穏やかな気質の佐倉くんに片思いの朝子さんは、佐倉くんの親友で万能少年・梶原くんの意外な秘密を知ってしまう。その秘密とはストレスがたまると「かたつむり」に変わってしまうという特異体質。偶然かたつむり化した梶原くんと出くわしそれがきっかけでかたつむり化した際の梶原くんの面倒を見ることになる、という展開。はじまりの恋愛相関は、かたつむり化するという設定ですが、萌えとかコメディにありがちなかわいらしいキャラクターではなく、まごうことなきリアルかたつむりです。

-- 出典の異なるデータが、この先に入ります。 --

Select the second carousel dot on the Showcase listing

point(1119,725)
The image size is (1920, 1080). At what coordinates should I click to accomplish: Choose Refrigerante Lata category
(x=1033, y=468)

意表をつかれましたよ、ほんとに(笑)
梶原くんがかたつむり化することによる事件を基軸に、思春期らしい将来の展望や恋愛や人間関係についての問題や悩みなど内面の話が綴られていきます。
設定は意外性がありますが物語自体はいたって王道な青春学園もの。シンプルな構成ですごく読みやすく登場人物にするっと感情移入できるタイトル。もどかしさやどきどき感の比重が高い恋愛模様で柔らかいというか殺伐としていない雰囲気が印象的でした。
穏やかな佐倉、俺様な梶原、まっすぐな朝子。脇キャラも個性豊かで彼らのやりとりや微妙な関係の描写がツボでした。
それにしても何故かたつむりなのか、と思ったら陸上部のエース(というか文武両道で優秀)という設定がありその真逆性からのようです。変身前後の体積の圧倒的な違いから、変身がとけたらマッパというラブコメな展開に使えるのもある模様。
恋愛の結末がすべてくっきり片がついていない状態で終了でしたがもやっとじゃない素で「いいかな」と思える終わりの演出でした。